If each year is generally like the previous year, next year may well be the same as this year. But I am never completely sure, and so I live in a low-grade state of cosmological suspense. There is much at stake, it seems to me, in tracking the recurrence of the most common events; maybe even sanity is at stake.

And there is always compensation enough in doing the experiment one more day. Each time, I am reassured and reaffirmed by the results: I can know at least a portion of the future. It is a place I have visited before. It is familiar ground. It is home.

ALMANACK FOR SEPT. 9 - 15, 2008
By BILL FELKER
(ALMANACK FOR SEPT. 1 - 9, 2008)
EPHEMERIS FOR THE FIRST WEEK OF EARLY FALL

The Monarch Butterfly Moon becomes completely full at 4:13 a.m. next Monday, the 15th. Rising in the early evening and setting in the morning, the round moon is overhead in the middle of the night.

The Milky Way moves across the center of the sky at bedtime, the Big Dipper points to Polaris from the northern horizon. Summer's Sagittarius has moved to the far southwest. Capricorn has taken its place due south, followed by lanky Aquarius.

This is the last week of the year during which normal averages in the northern half of the nation drop only two degrees in seven days.

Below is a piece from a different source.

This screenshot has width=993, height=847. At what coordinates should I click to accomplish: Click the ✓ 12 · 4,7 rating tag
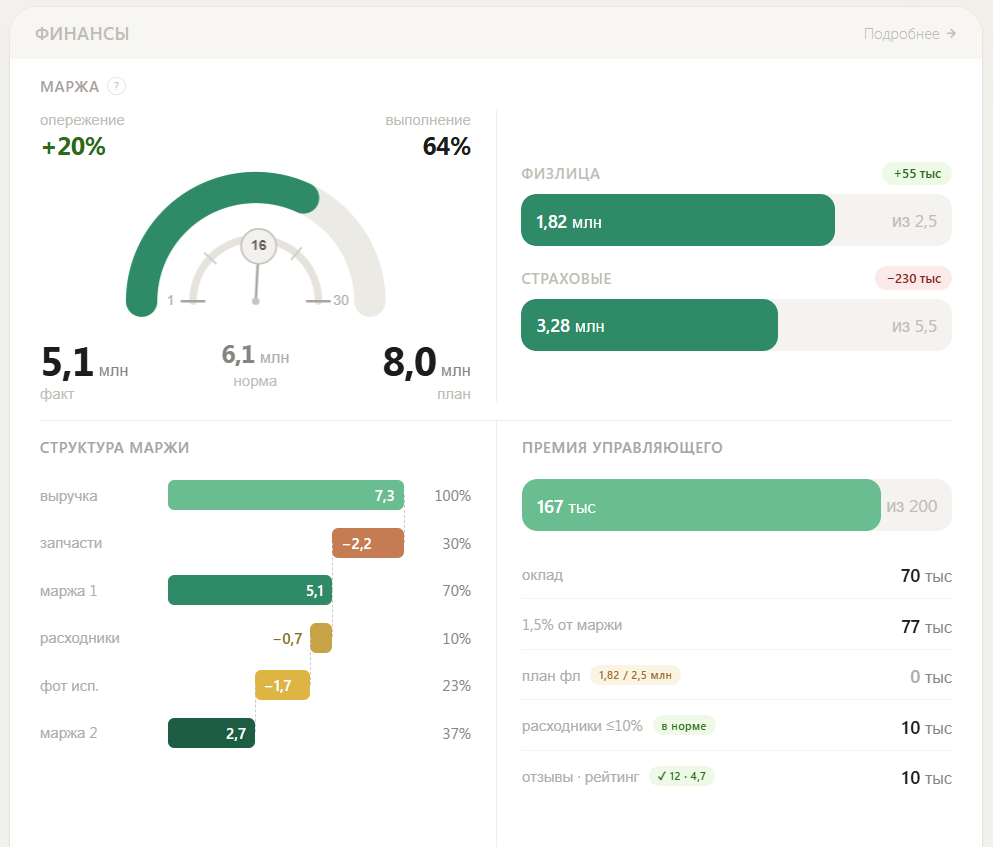click(x=681, y=776)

Next week, the rate will increase to three degrees per week.

DAPPLES OF THE MONARCH BUTTERFLY MOON

In transition from summer to fall, the landscape crosses lines of color, form and history. Some visual anchors are clear: the tall goldenrod, the strong white boneset, the purple New England asters, the chicory, the new beggarticks, the bright yellow perennial helianthus that line the roadsides around Yellow Springs. In the woods, the zigzag goldenrod and white snakeroot complement the small-flowered white and violet asters. Roses, late hostas, virgin’s bower, Jerusalem artichokes and hardy annuals hide the loss of lilies and coneflowers in the garden.

These last constants of the year are set against the changing fields of grain that surround the village, patchwork yellowing soybeans and drying cornstalks, empty wheat fields. The forest canopy reveals its vulnerability, ashes and box elders browning early, black walnut trees shedding, red maples paling.

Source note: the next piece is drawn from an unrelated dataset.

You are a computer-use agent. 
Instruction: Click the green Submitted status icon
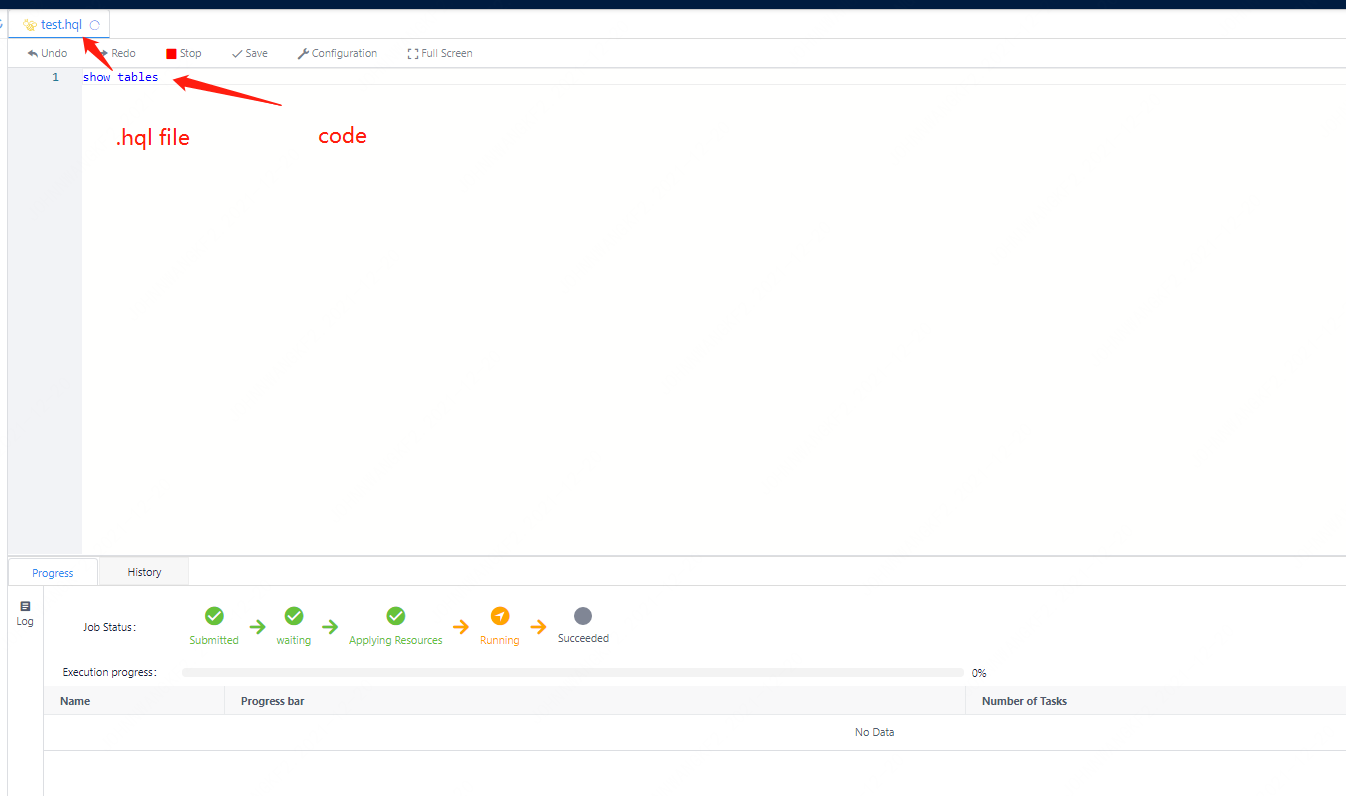(214, 616)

The zeitgebers for this particular time of year appear most clearly under the full Monarch Butterfly Moon, in the dapples of light and half light that easily mix the new and old and lay out the panoply of this place, what is happening and what its meaning might be.  In my notebook, I stand between the patches of white and dark, between my garden and the High-Stafford alley and the fields outside of town.

Beside me, the ironweed seeds are soft and gray. A few silver olive bushes are starting to turn, wingstem shutting down, monkey flower still full, delicate jumpseeds continuing to jump, Shasta daisy and veronica still flowering, and dusky, achillea, butterfly bush, and Russian sage. Jewelweed shines, stretches to the far wood line.  Joe Pye plants are gray like beards. Cut-over sneezeweed, crown vetch and catchweed have come back again to glitter in the breeze, and large-flowered swamp bidens edge the black pond with light. Across the street, a cluster of autumn crocus has emerged, shadows falling on the lawn.

In the sun, all these different pieces of the season can be too stark, so linear that they point to winter. But under the moon, everything comes together and makes sense, the stippled coat of a single creature.